• _Dokumen Sumber_
⟨
TEMPO.CO, Jakarta - Presiden Joko Widodo atau Jokowi meresmikan peluncuran Program Pendidikan Dokter Spesialis (PPDS) Berbasis Rumah Sakit atau Hospital Based pada hari ini, Senin, 6 Mei 2024.
Dalam kesempatan itu, Jokowi mengatakan dia kerap melakukan inspeksi mendadak alias sidak ke RS hingga puskesmas di sejumlah daerah selama enam bulan terakhir.
Awalnya Jokowi menyebut dia sangat senang bahwa alat-alat yang diperlukan, seperti USG sudah tersedia di puskesmas. Kepala negara juga menyoroti di provinsi maupun kabupaten kota sudah ada MRI, mammogram, hingga cath lab.
Namun, Jokowi menyayangkan jika daerah kepulauan maupun daerah terpencil minim tenaga dokter spesialis.
“Tapi selalu, keluhan di daerah utamanya di provinsi kepulauan selalu adalah dokter spesialis yang tidak ada," kata Jokowi dalam sambutan saat meresmikan PPDS Berbasis Rumah Sakit Pendidikan di Halaman Rumah Sakit Anak dan Bunda Harapan Kita, kawasan Palmerah, Jakarta Barat.
⟩
[Entri Tersimpan]
⟨
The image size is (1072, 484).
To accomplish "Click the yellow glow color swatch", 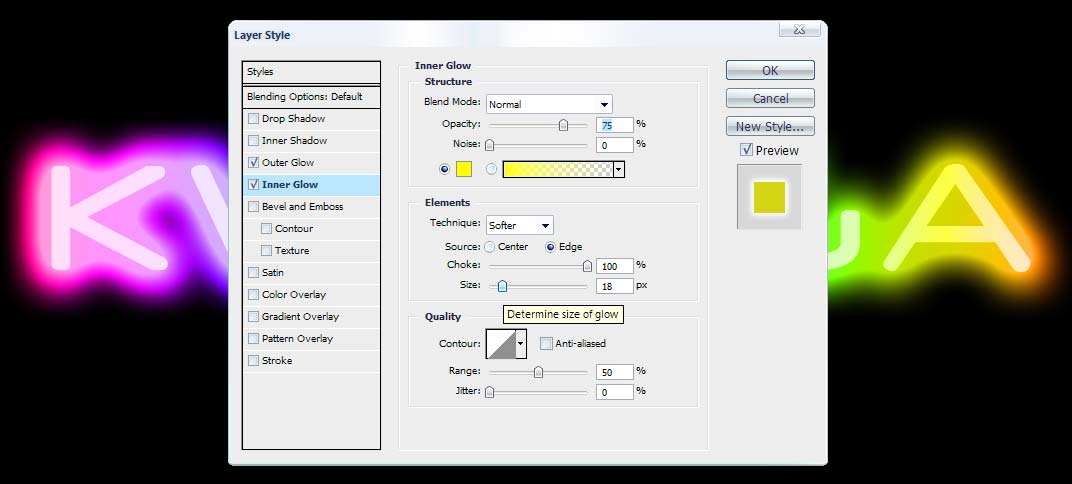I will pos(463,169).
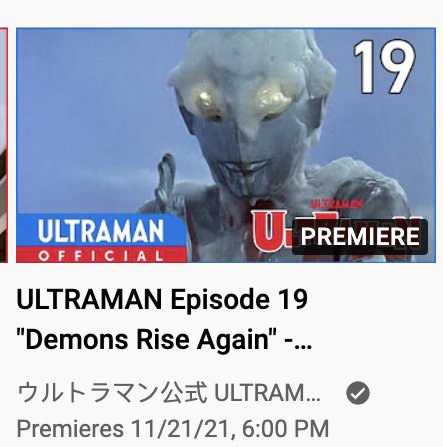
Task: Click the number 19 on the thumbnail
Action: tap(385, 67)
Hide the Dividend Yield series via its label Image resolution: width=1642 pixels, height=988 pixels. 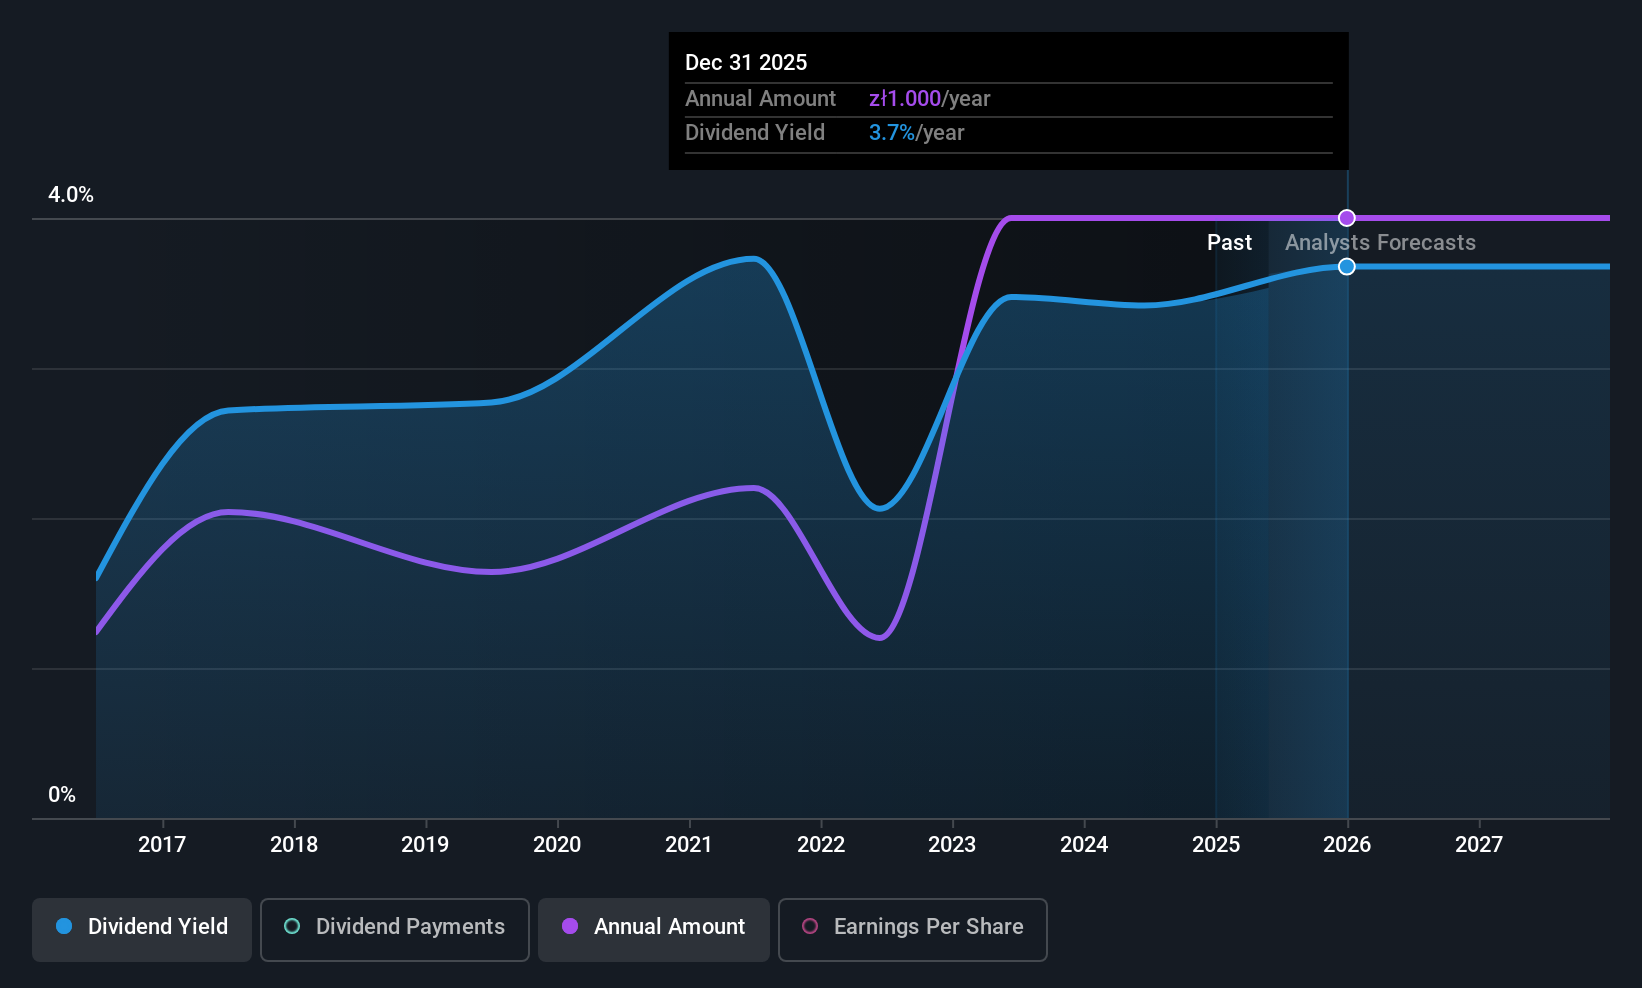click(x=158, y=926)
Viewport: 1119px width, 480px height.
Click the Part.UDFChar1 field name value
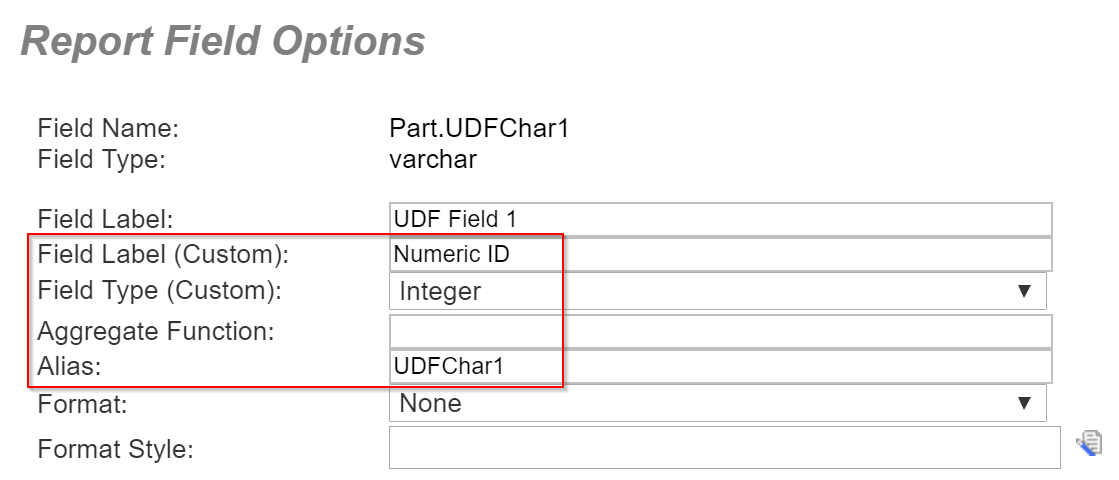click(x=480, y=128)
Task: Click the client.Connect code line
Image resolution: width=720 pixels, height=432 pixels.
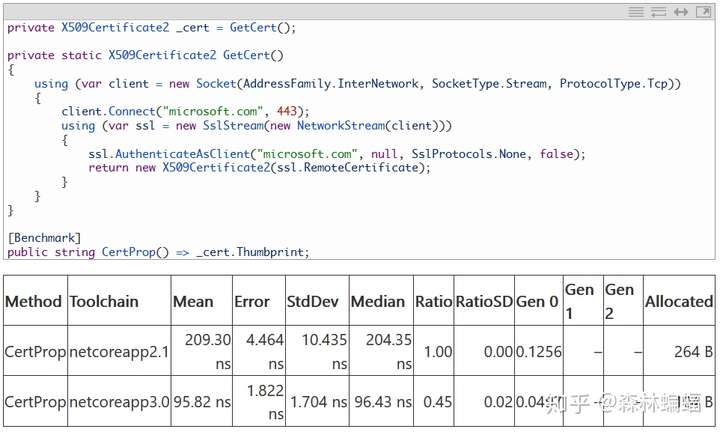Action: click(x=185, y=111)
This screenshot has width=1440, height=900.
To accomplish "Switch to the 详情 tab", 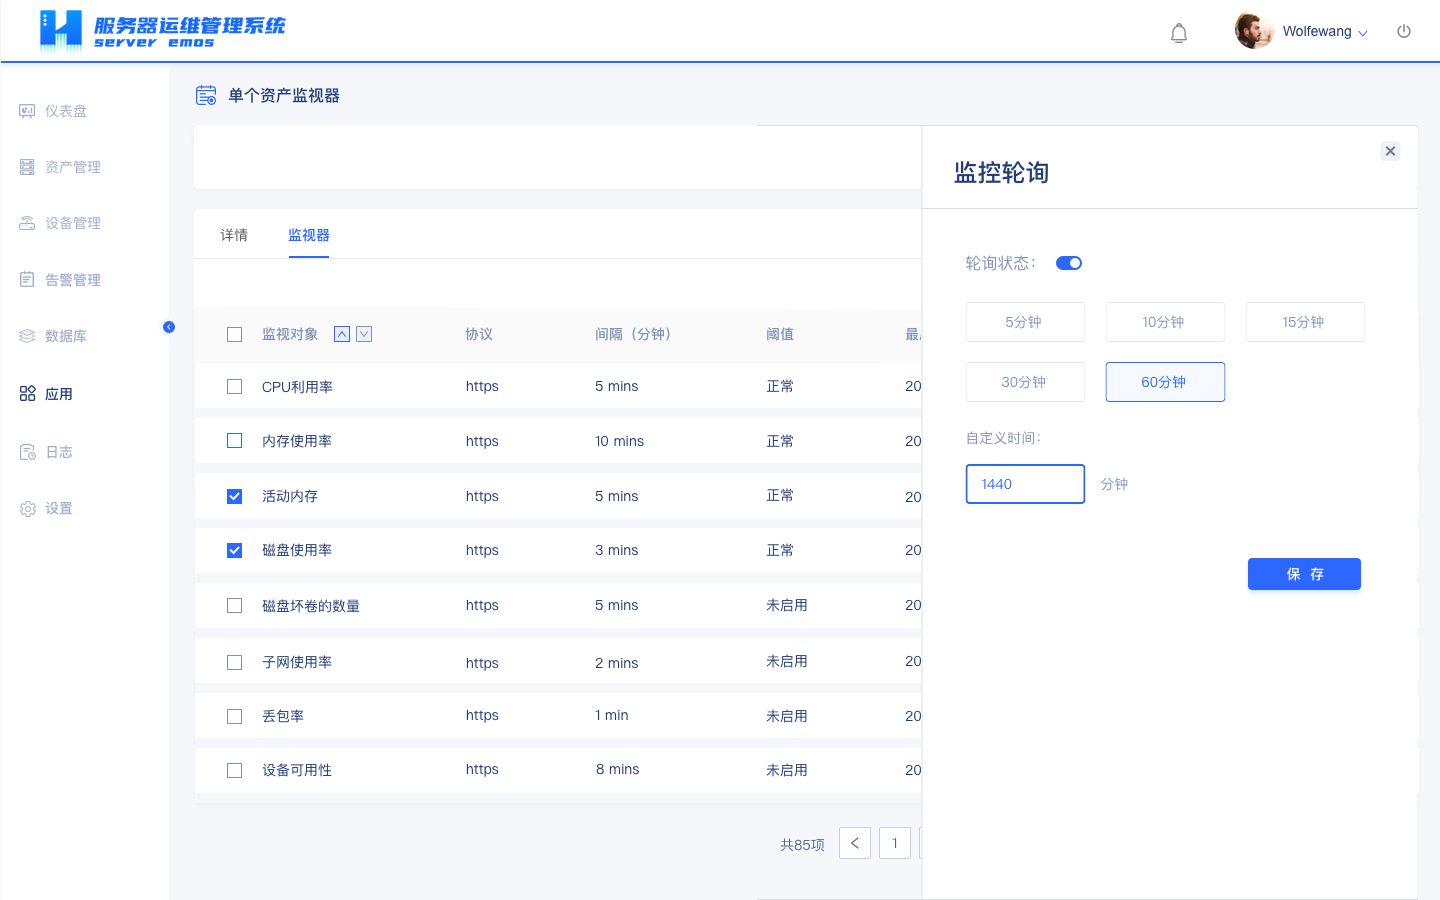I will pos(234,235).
⟩
• _Soal Latihan_
**A.** Dalam berita tentang peluncuran PPDS Berbasis Rumah Sakit, apa keluhan yang menurut Jokowi selalu muncul di daerah, terutama di provinsi kepulauan?
**B.** Teruskan berita tentang peluncuran PPDS Berbasis Rumah Sakit mulai dari sesudah kalimat terakhirnya.

• _Kunci Jawaban_
**A.** Tidak adanya dokter spesialis.

**B.**
Sebanyak 59 persen terkonsentrasi di Pulau Jawa
Jokowi menyebut pemerintah baru mampu mencetak 2.700 dokter spesialis per tahun. Presiden menyebut sebaran dokter spesialis juga 59 persen terkonsentrasi di Jawa. Sementara pemerintah membutuhkan 29 ribu dokter spesialis. “Artinya memang sangat kurang sekali,” kata Jokowi.
Presiden menyebut penambahan program pendidikan yang diresmikan Senin pagi merupakan terobosan untuk memperkuat bidang kesehatan. Sementara itu, penduduk usia produktif di Indonesia mencapai 68,3 persen dari total populasi.
"Harus ada trobosan. Kita harus membuat terobosan," kata Jokowi dalam sambutannya. "Bonus demografi 10, 15 tahun ke depan akan percuma kalau kesehatannya tidak baik."
Ia melanjutkan, dengan pemenuhan dokter spesialis, maka tingkat GDP atau produk domestik bruto Indonesia bisa tinggi, seperti di negara maju.
Menkes: Jadi masalah hampir 80 tahun
Dalam keterangannya melalui Biro Komunikasi dan Pelayanan Publik Kementerian Kesehatan (Kemenkes) di Jakarta, Sabtu, 4 Mei 2024, Menteri Kesehatan (Menkes) Budi Gunadi Sadikin mengatakan, distribusi tenaga dokter yang belum merata di Indonesia sudah menjadi masalah selama hampir 80 tahun.
Menurut Budi, berbagai program untuk meningkatkan jumlah dokter sudah dilakukan karena sebagian besar dokter berasal dari dari masyarakat kota. "Banyak yang sulit lulus masuk dan diterima," ujarnya.
Butuh 15 tahun penuhi rasio WHO
Dalam keterangan yang sama, Budi memperkirakan butuh 15 tahun bagi Indonesia untuk memenuhi kebutuhan dokter spesialis sesuai rasio yang ditetapkan Organisasi Kesehatan Dunia (WHO) sebanyak 0,28 berbanding 1.000 penduduk di Indonesia melalui keberadaan 117 fakultas kedokteran.